A juíza Elvira Maria Osório Pitombeira Meneses Carvalho, da 1ª Vara dos Feitos da Fazenda Pública da Comarca de Teresina, determinou que a Prefeitura de Teresina, administrada pelo prefeito Sílvio Mendes (União Brasil), realize a reestruturação dos 19 Centros de Referência de Assistência Social (CRAS) da capital piauiense. Na sentença proferida em 2 de julho, a magistrada ressaltou as graves irregularidades encontradas nas unidades.
Entre os principais problemas encontrados nos 19 CRAS estão: graves deficiências na estrutura física, insuficiência de profissionais, falta de equipamentos e materiais de trabalho. Diante desse cenário, o Ministério Público do Piauí (PM-PI), através da 49ª Promotoria de Justiça de Teresina, ingressou com Ação Civil Pública contra o Município.
No processo são enumeradas as irregularidades constatadas nas unidades responsáveis pela execução da proteção social básica do Sistema Único de Assistência Social (SUAS), além do pedido para correção das deficiências estruturais, da carência de recursos humanos, precariedade de equipamentos e limitações na prestação dos serviços.

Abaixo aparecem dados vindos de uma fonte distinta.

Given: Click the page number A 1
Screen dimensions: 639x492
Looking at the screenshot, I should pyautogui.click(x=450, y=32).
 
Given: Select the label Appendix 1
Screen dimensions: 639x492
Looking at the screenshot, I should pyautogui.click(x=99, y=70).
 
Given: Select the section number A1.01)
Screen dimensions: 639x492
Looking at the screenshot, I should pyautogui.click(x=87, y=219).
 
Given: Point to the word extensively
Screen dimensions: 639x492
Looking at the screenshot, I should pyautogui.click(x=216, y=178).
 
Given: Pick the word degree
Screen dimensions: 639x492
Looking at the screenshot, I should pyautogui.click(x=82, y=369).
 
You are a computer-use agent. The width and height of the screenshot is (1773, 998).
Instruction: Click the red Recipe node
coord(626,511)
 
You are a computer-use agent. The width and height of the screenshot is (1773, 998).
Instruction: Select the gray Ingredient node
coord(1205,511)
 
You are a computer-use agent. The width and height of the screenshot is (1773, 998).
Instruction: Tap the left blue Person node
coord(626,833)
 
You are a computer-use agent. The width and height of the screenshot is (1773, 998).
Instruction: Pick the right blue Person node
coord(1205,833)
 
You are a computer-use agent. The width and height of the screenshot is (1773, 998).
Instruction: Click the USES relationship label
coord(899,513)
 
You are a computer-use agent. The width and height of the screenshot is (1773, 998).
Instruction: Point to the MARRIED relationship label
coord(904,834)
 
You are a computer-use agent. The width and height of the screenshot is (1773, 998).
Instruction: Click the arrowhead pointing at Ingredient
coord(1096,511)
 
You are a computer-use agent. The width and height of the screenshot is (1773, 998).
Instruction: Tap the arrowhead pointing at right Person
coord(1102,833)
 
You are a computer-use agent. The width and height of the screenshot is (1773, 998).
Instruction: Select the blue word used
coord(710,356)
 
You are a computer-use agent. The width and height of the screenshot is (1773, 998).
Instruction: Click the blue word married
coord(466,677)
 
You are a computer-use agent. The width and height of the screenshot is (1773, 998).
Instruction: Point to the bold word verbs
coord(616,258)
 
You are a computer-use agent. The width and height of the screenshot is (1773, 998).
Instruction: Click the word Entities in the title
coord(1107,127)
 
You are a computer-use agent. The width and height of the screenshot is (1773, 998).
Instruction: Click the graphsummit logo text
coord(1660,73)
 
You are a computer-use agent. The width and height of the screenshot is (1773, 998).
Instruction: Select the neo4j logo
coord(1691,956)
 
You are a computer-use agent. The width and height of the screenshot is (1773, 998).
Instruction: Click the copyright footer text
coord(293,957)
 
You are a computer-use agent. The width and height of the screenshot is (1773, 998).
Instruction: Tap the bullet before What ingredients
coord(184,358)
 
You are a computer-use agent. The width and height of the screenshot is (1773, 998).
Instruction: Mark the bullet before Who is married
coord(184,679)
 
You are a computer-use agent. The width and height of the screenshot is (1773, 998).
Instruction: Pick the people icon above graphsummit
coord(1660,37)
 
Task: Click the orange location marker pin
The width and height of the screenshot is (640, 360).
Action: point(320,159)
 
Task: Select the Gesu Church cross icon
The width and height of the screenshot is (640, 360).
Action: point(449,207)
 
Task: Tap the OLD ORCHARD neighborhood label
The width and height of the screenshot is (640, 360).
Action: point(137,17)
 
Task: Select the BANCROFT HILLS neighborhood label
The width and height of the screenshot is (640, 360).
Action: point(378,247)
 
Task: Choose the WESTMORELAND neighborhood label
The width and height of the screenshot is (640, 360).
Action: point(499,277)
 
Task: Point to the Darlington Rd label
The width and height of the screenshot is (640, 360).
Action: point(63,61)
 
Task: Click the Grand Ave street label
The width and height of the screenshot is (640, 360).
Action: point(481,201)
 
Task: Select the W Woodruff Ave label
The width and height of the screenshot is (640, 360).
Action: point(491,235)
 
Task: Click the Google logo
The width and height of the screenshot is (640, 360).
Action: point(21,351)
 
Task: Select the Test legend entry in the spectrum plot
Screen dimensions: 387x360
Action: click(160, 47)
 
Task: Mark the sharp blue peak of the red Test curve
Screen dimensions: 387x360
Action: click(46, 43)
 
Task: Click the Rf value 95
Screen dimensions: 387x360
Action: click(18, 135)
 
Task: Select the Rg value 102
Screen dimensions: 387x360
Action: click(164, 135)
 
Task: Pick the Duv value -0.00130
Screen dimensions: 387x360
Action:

O próprio Município chegou a se manifestar sobre a situação, reunindo documentos que comprovaram a adoção de algumas providências ao longo do processo. No entanto, ao avaliar as manifestações de ambas as partes, a magistrada entendeu que os documentos não demonstram a completa superação das irregularidades apontadas pelo Ministério Público.
Desta forma, a juíza determinou que a Prefeitura realize a adequação da estrutura física dos 19 CRAS, disponibilize equipamentos, mobiliário, materiais permanentes de demais recursos para o funcionamento das unidades, além de assegurar a presença de equipes técnicas compatíveis com os parâmetros mínimos do SUAS em todos os CRAS de Teresina, garantindo a continuidade dos atendimentos. Por último, também deve manter a oferta regular dos serviços assistenciais.
Também foi determinada a apresentação de um Plano de Adequação, no prazo de 90 dias, contendo diagnóstico atualizado de cada unidade, cronograma físico-financeiro das intervenções, prioridades e prazos para implementação das medidas.
Outro lado
Procurada pelo GP1, a Secretaria Municipal de Cidadania, Assistência Social e Políticas Integradas (Semcaspi) afirmou que ainda não foi notificada acerca da decisão. A reportagem também entrou em contato com o prefeito Sílvio Mendes (União) pelo WhatsApp, mas o gestor não respondeu às mensagens encaminhadas. O espaço segue aberto para esclarecimentos.